La Terre express 26 mai 2025

Six points forts du travail en bandes 

À la Ferme ProTerre, de Sainte-Élisabeth, dans Lanaudière, la technique du travail en bandes se réinvente grâce à une nouvelle machine acquise au coût d’environ 275 000 $. Aux dires du producteur Denis Ouellet, cette technique possède les avantages d’améliorer la structure du sol, de diminuer l’érosion et de limiter les coûts de production.
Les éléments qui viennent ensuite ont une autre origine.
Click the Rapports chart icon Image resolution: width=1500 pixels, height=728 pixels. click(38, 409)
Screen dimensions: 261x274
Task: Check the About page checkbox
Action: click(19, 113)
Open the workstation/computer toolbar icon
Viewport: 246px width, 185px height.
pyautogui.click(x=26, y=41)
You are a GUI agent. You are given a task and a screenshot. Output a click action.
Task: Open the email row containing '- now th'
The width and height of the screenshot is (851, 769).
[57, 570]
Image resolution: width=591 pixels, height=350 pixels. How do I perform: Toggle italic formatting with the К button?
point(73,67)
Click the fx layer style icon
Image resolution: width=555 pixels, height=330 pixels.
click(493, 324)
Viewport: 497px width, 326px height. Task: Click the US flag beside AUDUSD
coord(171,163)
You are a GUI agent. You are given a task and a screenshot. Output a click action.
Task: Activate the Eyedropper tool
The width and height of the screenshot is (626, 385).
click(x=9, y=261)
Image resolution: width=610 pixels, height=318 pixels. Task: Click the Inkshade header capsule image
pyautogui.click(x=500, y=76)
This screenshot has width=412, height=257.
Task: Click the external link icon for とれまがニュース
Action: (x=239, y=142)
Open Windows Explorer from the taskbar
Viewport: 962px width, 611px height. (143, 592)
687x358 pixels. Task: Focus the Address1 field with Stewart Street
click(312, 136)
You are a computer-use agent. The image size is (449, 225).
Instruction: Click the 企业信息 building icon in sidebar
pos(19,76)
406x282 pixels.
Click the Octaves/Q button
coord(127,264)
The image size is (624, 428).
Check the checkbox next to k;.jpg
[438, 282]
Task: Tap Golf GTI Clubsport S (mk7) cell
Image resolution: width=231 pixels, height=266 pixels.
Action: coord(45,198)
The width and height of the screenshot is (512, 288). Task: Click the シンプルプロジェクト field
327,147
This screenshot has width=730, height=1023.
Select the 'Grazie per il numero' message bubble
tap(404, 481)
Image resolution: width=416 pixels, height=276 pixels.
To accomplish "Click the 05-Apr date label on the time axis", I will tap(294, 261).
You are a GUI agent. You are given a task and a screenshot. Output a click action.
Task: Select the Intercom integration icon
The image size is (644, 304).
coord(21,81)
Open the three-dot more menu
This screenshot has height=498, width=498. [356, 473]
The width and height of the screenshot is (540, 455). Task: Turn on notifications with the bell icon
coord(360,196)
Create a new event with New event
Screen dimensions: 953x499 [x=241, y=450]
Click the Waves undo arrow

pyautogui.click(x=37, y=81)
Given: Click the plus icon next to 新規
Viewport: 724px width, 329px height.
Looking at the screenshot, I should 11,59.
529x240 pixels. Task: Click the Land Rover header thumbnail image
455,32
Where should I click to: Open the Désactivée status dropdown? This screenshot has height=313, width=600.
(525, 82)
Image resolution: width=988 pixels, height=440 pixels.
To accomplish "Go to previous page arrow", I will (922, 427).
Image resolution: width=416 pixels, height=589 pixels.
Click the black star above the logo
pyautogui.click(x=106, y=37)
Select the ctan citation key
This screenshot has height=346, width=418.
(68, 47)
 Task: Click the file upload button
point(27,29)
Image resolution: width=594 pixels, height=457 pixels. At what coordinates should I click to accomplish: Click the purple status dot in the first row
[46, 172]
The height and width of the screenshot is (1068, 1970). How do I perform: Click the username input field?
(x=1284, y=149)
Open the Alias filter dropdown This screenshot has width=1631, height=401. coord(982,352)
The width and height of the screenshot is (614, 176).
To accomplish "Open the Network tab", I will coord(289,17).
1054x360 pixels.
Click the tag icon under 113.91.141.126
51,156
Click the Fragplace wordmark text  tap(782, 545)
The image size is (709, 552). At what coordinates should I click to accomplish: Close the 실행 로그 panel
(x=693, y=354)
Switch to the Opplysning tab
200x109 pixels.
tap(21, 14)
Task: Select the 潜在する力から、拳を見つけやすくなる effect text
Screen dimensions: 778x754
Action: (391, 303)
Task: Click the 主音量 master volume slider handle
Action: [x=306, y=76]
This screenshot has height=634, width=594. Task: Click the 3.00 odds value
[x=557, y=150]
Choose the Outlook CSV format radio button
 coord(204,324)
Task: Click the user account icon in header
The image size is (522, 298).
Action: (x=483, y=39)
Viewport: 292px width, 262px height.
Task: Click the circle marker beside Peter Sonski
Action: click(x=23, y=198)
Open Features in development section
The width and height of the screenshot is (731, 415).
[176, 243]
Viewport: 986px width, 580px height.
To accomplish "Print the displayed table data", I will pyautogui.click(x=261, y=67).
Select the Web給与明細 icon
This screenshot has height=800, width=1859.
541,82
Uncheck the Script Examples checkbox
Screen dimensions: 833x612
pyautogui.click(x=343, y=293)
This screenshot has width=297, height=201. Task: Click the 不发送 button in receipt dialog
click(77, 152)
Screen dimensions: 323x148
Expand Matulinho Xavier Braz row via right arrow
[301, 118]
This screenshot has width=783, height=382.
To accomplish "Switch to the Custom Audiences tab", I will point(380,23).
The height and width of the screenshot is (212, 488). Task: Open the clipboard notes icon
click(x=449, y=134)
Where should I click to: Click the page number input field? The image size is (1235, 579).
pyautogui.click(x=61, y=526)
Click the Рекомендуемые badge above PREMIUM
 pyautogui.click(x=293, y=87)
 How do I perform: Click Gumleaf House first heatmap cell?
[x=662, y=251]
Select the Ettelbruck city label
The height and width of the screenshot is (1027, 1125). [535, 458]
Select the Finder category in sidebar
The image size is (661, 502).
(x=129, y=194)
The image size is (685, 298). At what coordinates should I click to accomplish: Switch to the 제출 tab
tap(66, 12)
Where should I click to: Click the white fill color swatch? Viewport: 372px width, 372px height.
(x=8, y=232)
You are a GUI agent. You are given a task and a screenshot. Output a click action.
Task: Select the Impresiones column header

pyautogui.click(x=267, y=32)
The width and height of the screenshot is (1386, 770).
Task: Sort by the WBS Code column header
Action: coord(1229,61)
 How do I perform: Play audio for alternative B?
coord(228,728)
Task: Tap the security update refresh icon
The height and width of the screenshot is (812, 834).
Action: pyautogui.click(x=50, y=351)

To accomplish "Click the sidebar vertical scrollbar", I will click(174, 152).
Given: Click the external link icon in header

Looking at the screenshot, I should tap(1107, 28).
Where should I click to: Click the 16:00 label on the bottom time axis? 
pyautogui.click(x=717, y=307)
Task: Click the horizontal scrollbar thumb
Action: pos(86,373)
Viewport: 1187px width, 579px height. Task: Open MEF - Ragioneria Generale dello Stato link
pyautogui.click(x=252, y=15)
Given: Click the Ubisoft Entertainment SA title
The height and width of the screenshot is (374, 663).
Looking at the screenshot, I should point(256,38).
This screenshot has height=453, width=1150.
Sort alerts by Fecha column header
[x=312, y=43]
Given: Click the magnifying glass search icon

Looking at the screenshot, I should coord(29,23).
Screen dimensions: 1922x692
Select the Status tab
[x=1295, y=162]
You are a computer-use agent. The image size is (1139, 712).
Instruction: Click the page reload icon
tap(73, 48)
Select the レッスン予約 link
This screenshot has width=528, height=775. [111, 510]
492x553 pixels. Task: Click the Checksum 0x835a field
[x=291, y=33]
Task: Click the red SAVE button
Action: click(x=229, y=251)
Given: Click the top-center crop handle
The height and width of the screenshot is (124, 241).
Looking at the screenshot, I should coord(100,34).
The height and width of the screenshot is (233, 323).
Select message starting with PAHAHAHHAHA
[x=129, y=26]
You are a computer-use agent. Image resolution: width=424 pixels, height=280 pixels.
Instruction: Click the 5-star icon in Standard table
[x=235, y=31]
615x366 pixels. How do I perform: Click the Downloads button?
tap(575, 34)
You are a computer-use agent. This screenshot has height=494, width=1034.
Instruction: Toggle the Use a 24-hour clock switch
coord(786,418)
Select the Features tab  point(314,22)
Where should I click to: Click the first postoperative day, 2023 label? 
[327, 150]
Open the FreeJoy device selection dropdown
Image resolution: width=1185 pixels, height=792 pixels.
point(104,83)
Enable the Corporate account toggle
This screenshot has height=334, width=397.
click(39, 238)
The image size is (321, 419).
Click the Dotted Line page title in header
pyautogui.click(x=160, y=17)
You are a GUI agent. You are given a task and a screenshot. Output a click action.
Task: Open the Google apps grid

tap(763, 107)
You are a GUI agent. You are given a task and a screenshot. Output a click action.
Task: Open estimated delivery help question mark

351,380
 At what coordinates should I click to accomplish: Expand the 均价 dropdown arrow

Il décrit en six points forts cette technique qui gagnerait, selon lui, à être adoptée plus largement, en grandes cultures autant biologiques que conventionnelles.  


Directement sur le rang

La nouvelle machine de travail du sol en bandes se démarque de l’équipement testé jusqu’ici à la Ferme ProTerre par le fait qu’elle est conçue pour travailler directement sur le rang en enlevant les souches de l’ancienne récolte de maïs, ce qui permet d’y implanter les nouvelles cultures et, ainsi, de profiter des trous laissés par les anciennes racines de maïs et par les microorganismes.

Fissurer

À l’automne, Denis Ouellet ajoute des « pattes » à sa machine afin de fissurer le sol à une profondeur de 13 à 33 centimètres. Il évalue préalablement la profondeur de compaction avant d’ajuster son équipement. Sans soulever le sol, ce travail évite d’en défaire la structure. Le fait de se concentrer en bandes permet de travailler seulement le tiers du champ et ainsi limiter les dommages au sol et à ses microorganismes, tout en se révélant moins énergivore qu’un travail pleine largeur avec une charrue ou un chisel, compare-t-il. L’entre-rang n’étant pas travaillé, il augmente la portance du tracteur.   

Fertiliser au bon endroit

La fracturation en bandes permet aux producteurs de positionner les fertilisants sous les futures racines. « En bio, nous essaierons de mettre des granules de fumier dans la zone fracturée, mais aux États-Unis, plusieurs recherches montrent déjà que les producteurs sous régie conventionnelle peuvent retirer de 10 à 20 % de leurs volumes de fertilisants lorsqu’ils sont mis dans la bande, pour les mêmes rendements », rapporte M. Ouellet. 

Tasser les résidus

Au printemps, le même appareil par bandes est utilisé pour chasser les résidus sur une largeur de 25 cm. En enlevant les résidus, le producteur obtient un meilleur contact entre les semences et la terre conduisant à une germination plus uniforme. 

Minimiser la compaction

L’équipement possède son propre capteur GPS, qui dirige la trajectoire du tracteur au centimètre près, afin que le sol soit travaillé au printemps exactement sur la même bande que l’année précédente. Le fait de circuler au même endroit année après année diminue la compaction globale du champ causée par le poids du tracteur. 

Uniformiser le lit des semences

Cette machine équipée de disques dentelés et de doigts rotatifs prépare le lit de semence sur une profondeur de six centimètres environ. Un tel ameublissement améliore la régularité du positionnement de la semence, atteste Denis Ouellet.